- _Metin Bölümü_
►
Pazartesi, Ekim 16, 2006

geçmişten fısıltılar..

.
..
...
(yemekten döndüm başladım yazmaya.. canım durmak istemiyor, mantıklı,mantıksız devam etmek istiyorum aslında,ama iş var.. iş bitince muhtemelen düşünceler de uçup gidecek..yine de bunu draft olarak düşüneceğim)
.
..
içim kabarıyor... şebnem ferah'ın şarkısındaki gibi içimde yükselen bi deniz var, sanki... yutkunuyorum aşağı doğru gidiyor... gel-git gibi...yenilenmek için yeni bir adım atmak.. zordur...yolda yürürken sürekli arkana bakıyorsan ya da gözlerin attığın adımlarla birlikte yerde yürüyorsa,ilerlemiş oluyor musun.. yenilenmiş, yeni bir hayata başlamış mı oluyorsun...
◄
- _Görev Talebi 1_
Metin bölümünde birinci tekil şahıs ekiyle çekimlenmiş fiillerin tamamını, metinde geçtikleri biçimde listeleyiniz.
- _Görev Talebi 2_
Metin bölümüne göre aşağıdaki soruları yanıtlayınız.
(a) Metnin başındaki tarih nedir?
(b) İçte yükselen deniz benzetmesi hangi sanatçının şarkısına dayandırılmaktadır?
(c) Yazar bu yazıyı ne olarak düşüneceğini belirtmektedir?
- _Görev Talebi 3_
Metin bölümündeki yazar, yazmaya devam etmek istemesine rağmen neden duracağını ve bunun sonucunda ne olmasını beklediğini açıklayınız.
Aşağıdaki materyale bu çalışmada ihtiyaç duyulmamaktadır.

- _Aşağıdaki Veriler_
►
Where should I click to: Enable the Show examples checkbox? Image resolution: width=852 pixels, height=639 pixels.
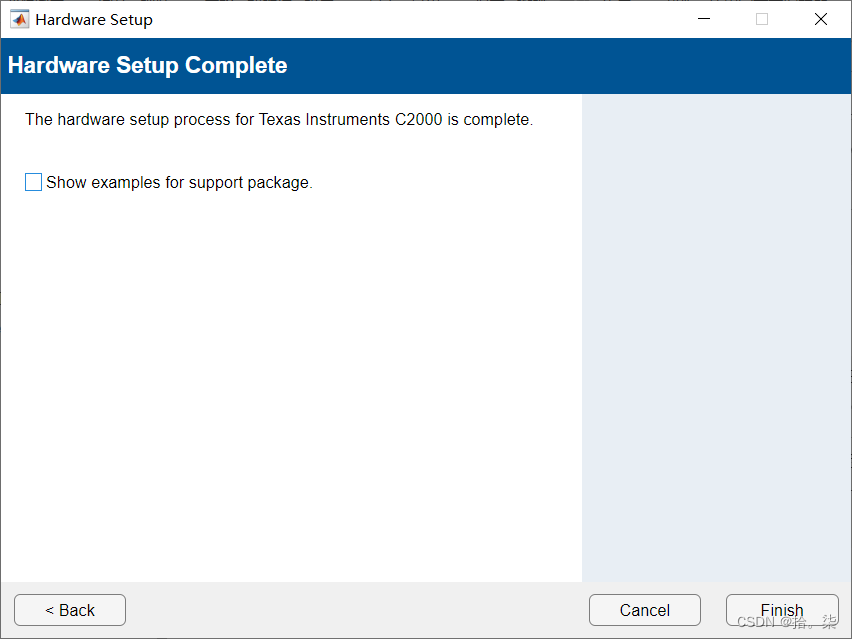coord(33,182)
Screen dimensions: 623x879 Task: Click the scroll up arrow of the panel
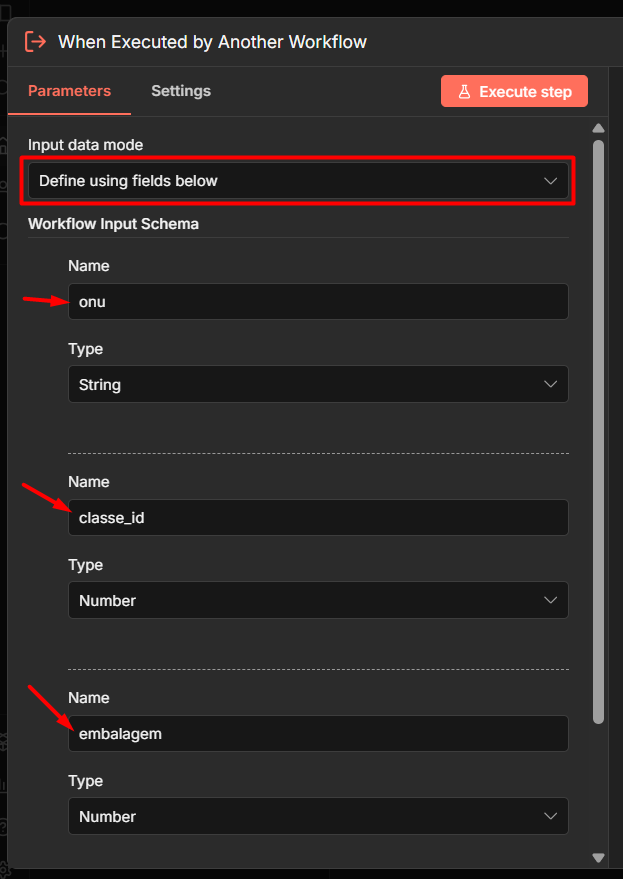[599, 128]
◄
- _Yanıt 1_
döndüm
başladım
istiyorum
düşüneceğim
yutkunuyorum

- _Yanıt 2_
(a) Pazartesi, 16 Ekim 2006.
(b) Şebnem Ferah.
(c) Draft olarak.

- _Yanıt 3_
Yazar, devam etmek istese de yapması gereken bir iş olduğu için durmaktadır. İş bittiğinde düşüncelerin muhtemelen uçup gideceğini düşünmektedir.